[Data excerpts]
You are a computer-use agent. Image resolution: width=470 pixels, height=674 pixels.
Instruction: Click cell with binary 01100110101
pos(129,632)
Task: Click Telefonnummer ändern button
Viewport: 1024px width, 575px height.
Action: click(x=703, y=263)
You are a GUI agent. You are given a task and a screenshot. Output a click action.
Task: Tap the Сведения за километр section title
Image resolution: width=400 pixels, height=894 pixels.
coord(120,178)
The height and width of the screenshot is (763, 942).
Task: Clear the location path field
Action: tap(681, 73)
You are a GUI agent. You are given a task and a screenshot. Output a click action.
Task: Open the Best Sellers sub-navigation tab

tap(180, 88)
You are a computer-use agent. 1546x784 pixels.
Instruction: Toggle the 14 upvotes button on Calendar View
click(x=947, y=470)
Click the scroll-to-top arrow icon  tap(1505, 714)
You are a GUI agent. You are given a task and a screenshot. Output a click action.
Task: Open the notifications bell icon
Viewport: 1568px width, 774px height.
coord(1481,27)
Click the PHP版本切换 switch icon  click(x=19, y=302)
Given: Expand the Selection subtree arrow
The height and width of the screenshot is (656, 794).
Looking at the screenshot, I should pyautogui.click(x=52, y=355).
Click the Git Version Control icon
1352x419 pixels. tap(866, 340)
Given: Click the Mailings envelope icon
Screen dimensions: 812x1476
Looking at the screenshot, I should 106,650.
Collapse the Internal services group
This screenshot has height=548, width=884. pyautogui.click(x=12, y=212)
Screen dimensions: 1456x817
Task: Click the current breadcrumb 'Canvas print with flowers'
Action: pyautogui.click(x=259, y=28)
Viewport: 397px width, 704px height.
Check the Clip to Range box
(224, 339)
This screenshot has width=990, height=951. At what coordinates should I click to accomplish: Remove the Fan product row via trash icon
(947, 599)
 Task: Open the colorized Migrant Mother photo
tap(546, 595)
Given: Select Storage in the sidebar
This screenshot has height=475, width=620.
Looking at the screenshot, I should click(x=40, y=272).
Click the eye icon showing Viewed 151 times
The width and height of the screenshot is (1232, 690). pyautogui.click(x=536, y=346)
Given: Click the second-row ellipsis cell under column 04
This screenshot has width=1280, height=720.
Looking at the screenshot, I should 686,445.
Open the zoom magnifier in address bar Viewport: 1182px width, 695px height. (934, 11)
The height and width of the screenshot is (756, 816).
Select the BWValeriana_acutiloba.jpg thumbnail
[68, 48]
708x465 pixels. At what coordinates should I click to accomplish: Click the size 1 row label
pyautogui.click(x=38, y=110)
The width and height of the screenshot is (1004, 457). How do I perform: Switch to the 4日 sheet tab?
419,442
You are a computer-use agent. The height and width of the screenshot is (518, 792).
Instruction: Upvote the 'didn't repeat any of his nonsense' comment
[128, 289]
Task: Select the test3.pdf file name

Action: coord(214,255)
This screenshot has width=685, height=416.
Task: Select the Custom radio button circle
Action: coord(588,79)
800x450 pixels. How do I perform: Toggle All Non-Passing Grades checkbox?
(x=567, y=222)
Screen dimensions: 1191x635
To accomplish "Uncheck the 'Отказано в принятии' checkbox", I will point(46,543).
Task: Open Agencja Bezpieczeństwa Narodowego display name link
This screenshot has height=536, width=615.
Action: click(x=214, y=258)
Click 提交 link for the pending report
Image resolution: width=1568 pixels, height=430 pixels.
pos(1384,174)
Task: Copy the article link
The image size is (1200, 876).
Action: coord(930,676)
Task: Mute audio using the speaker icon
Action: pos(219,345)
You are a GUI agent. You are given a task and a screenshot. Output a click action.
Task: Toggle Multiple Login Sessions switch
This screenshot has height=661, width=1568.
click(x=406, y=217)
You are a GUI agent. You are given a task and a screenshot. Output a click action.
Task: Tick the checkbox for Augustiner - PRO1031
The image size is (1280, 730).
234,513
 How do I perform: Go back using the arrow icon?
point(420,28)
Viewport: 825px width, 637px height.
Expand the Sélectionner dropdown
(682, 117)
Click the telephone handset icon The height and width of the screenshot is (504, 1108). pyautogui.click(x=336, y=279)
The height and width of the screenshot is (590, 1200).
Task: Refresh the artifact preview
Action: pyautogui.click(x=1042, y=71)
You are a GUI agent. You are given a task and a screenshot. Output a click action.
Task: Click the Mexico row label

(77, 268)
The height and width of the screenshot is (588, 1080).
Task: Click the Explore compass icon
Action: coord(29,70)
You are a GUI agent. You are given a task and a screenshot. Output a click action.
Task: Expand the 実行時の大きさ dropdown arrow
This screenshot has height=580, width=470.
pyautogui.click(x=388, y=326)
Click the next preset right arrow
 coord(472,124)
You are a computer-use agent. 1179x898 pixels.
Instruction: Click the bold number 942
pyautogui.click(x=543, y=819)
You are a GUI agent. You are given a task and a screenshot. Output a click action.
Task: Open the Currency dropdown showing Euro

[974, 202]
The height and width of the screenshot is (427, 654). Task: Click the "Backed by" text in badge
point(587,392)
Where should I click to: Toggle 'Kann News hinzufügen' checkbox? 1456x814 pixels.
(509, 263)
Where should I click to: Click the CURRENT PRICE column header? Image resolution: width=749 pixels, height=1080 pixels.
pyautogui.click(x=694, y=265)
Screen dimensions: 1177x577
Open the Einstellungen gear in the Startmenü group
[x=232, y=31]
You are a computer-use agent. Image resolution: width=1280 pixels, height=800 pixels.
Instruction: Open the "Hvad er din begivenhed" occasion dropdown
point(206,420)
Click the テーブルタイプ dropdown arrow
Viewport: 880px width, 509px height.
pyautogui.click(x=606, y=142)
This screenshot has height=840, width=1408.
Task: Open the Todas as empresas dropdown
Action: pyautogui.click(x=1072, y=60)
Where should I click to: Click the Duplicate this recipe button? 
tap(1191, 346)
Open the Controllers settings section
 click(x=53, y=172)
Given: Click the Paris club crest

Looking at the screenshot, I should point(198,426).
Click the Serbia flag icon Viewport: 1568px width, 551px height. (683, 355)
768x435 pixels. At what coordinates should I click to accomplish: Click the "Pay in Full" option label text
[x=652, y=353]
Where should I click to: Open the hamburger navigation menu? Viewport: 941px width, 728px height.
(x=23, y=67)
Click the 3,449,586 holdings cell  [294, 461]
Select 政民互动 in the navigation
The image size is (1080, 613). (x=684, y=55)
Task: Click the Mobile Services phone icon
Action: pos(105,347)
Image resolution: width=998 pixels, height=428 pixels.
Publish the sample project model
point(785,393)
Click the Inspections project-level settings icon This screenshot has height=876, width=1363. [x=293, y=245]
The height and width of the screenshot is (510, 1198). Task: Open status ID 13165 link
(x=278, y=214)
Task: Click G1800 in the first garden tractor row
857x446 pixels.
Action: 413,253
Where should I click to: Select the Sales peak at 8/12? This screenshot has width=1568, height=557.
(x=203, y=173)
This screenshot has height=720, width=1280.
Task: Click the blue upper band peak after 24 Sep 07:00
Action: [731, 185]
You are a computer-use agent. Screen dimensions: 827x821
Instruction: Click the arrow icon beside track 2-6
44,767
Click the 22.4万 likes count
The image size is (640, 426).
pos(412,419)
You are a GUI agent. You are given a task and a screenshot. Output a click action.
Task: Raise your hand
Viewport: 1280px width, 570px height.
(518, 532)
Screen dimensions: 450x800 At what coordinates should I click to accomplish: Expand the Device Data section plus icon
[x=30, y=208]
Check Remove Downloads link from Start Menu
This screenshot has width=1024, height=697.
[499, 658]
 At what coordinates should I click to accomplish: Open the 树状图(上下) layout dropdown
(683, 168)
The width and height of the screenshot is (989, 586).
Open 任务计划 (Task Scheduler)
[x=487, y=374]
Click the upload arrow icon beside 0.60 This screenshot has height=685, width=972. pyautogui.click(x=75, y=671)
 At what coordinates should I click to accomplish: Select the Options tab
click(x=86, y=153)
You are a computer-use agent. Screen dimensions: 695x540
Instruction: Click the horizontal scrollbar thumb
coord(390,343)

• [EXERCISE REQUIREMENTS]
For the word "computer", go through the records and show each line that carries it.

• [EXERCISE RESULT]
You are a computer-use agent. Image resolution: width=470 pixels, height=674 pixels.
You are a computer-use agent. 1546x784 pixels.
You are a computer-use agent. The height and width of the screenshot is (518, 792).
You are a computer-use agent. 1179x898 pixels.
You are a computer-use agent. Image resolution: width=1280 pixels, height=800 pixels.
You are a computer-use agent. Screen dimensions: 827x821
You are a computer-use agent. Screen dimensions: 695x540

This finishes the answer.